Both of Fern’s parents, Olivier and Lily, are world-famous botanists. In fact, Lily’s uncanny ability to help nearly extinct species keeps her constantly on the go to exotic locations. But Fern isn’t happy always playing second fiddle to plants. For many years she has wanted nothing to do with nature and the outdoors.

That’s especially true once her parents move to the fictional town of Nedlaw (a play on Walden?), Oregon, where Fern feels out of place among the more glamorous students with cosmopolitan working mothers at her school. She’s downright embarrassed by her mother’s clothes, and the fact that her hair always seems to be a bit wild. So when Lily leaves on another trip to help another plant, Fern doesn’t even say goodbye—something she regrets when Lily disappears and is presumed dead.

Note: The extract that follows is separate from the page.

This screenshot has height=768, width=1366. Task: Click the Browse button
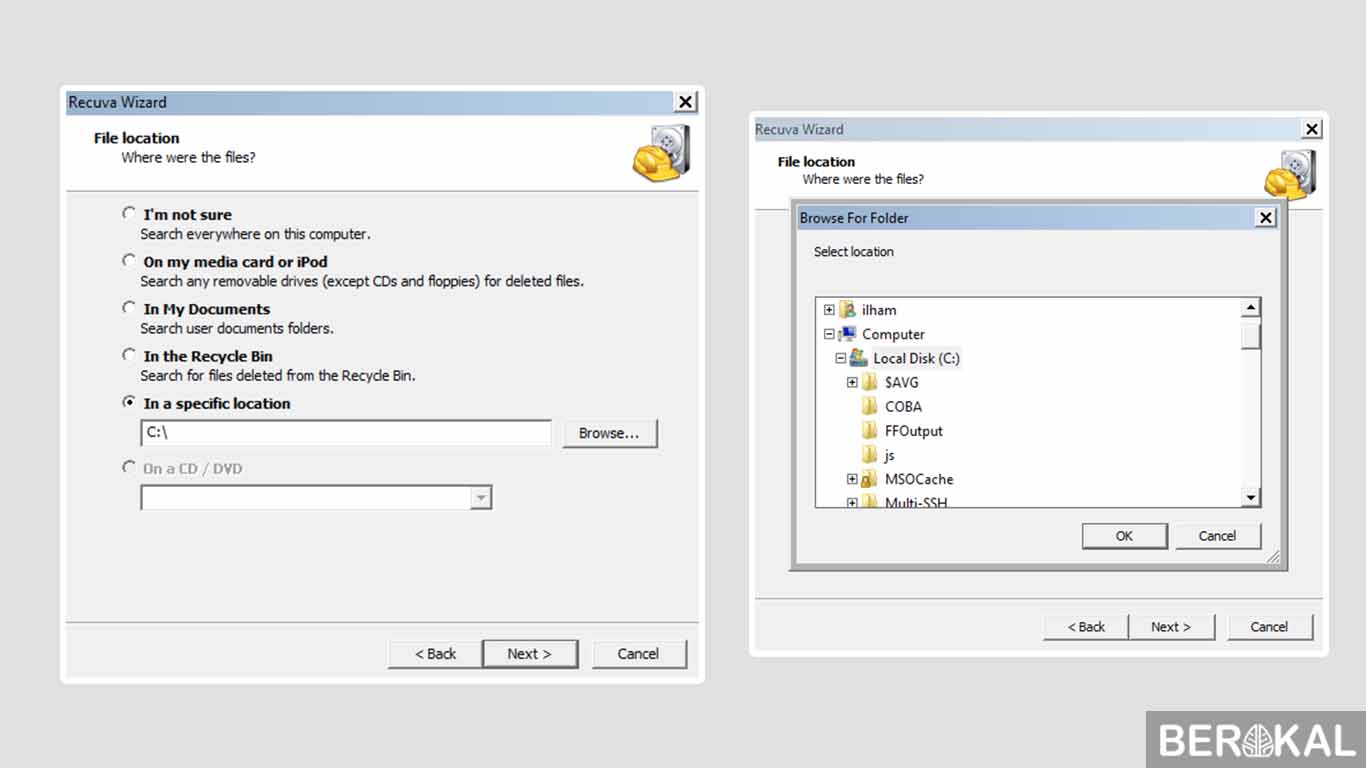[610, 432]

Soon, though, Fern discovers that she shares a gift her mother passed down to her. Plants can talk to her, and she can talk back. She finds out that her mother is alive, being held captive in a cave somewhere far away by an evil man who wants to manipulate her gift. How will Fern find her, especially when her father has her committed to an institution after he sees her conversing with a willow tree? And how can she make anyone understand her certainty that her mother is still alive, when she can’t tell anyone about her ability to communicate with plants without losing her gift?

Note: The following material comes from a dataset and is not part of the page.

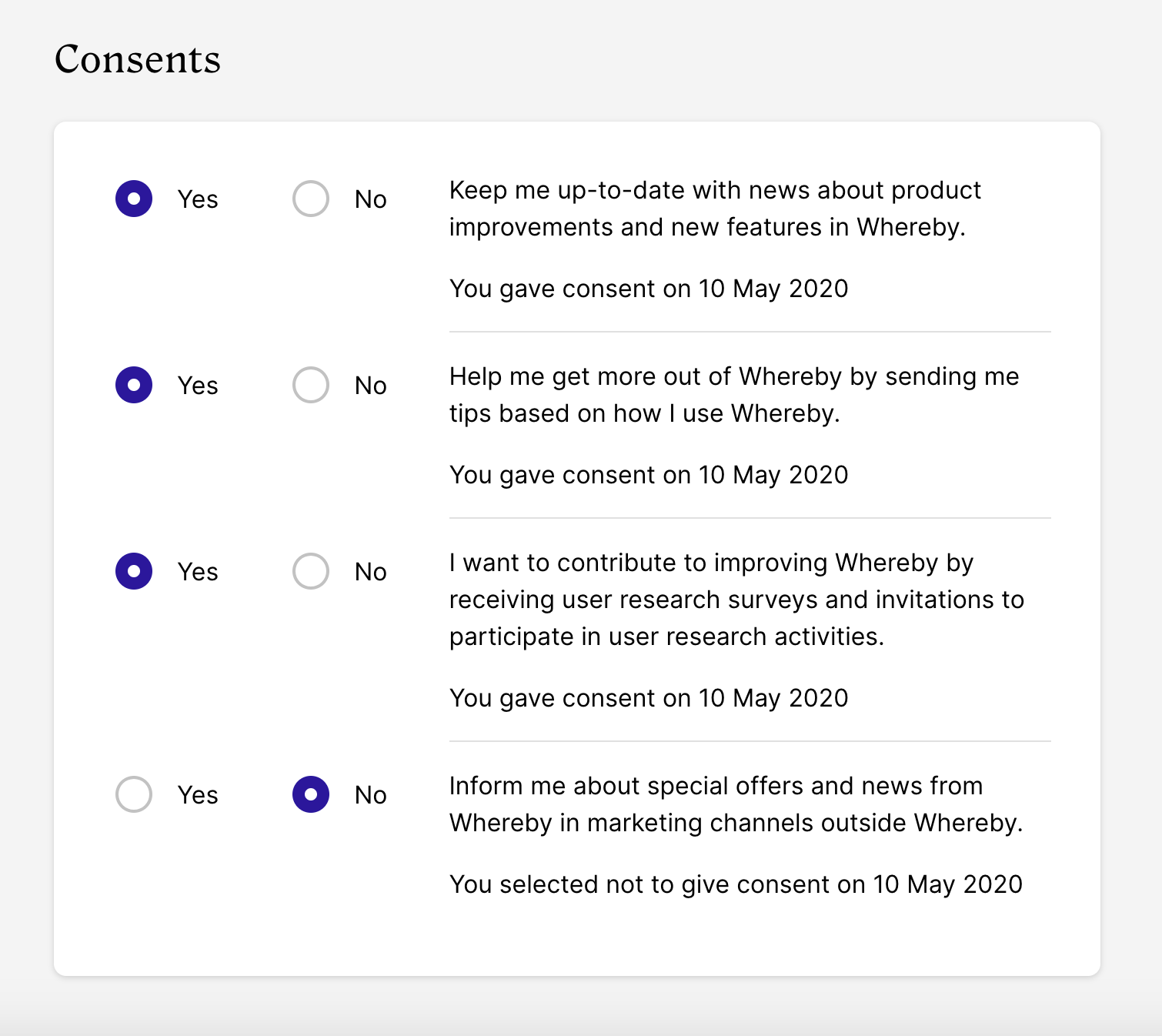Select No radio for special offers marketing
Image resolution: width=1162 pixels, height=1036 pixels.
pyautogui.click(x=311, y=794)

Fern Verdant and the Silver Rose by Diana Leszczynski recounts Fern’s adventures as she seeks to save her mother and nurture her blossoming gift. Her travels find her in the clutches of a deranged psychiatrist who hates children, and on a boat at sea with a group of orphans. During her search she is both hastened and hindered from reaching her destination by members of the plant world. Along for the ride is a single petal from the silver rose Fern’s mother was helping when she was kidnapped.

There’s a strong message of respecting nature and all it has to offer, and the book won the 2009 Green Earth Book Award Honor. To be certain, there are many “green” messages, but Fern Verdant doesn’t feel at all preachy as it shows Fern learning how to use her talent for good.

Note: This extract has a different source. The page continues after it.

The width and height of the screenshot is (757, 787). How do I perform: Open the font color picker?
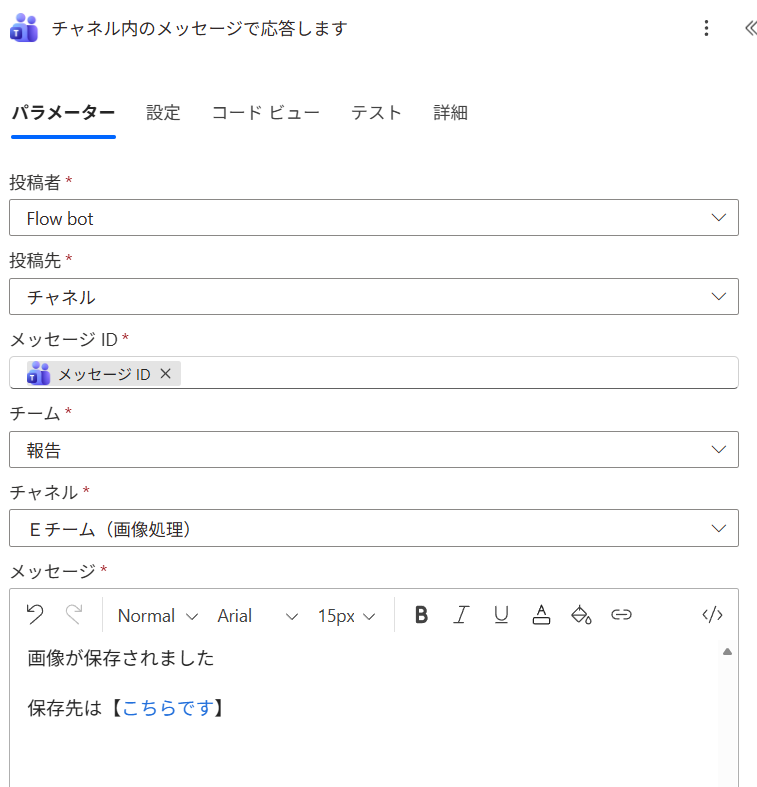click(x=541, y=614)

You’ll be happy to accompany Lily on her quest to find her mother, be reunited with her father, help the orphans and save the silver rose. While girls aged 9 to 12 will enjoy Fern’s adventures, their mothers can also appreciate how Leszczynski pokes fun at many aspects of the adult world, including psychiatrists, psychiatric facilities, lifeguards, spy agencies and scientists who may be too smart for their own good. Moms may also be able to prompt discussion of why teen girls often get embarrassed to be seen with their moms, and how moms and daughters can learn to appreciate the things that are important to each of them.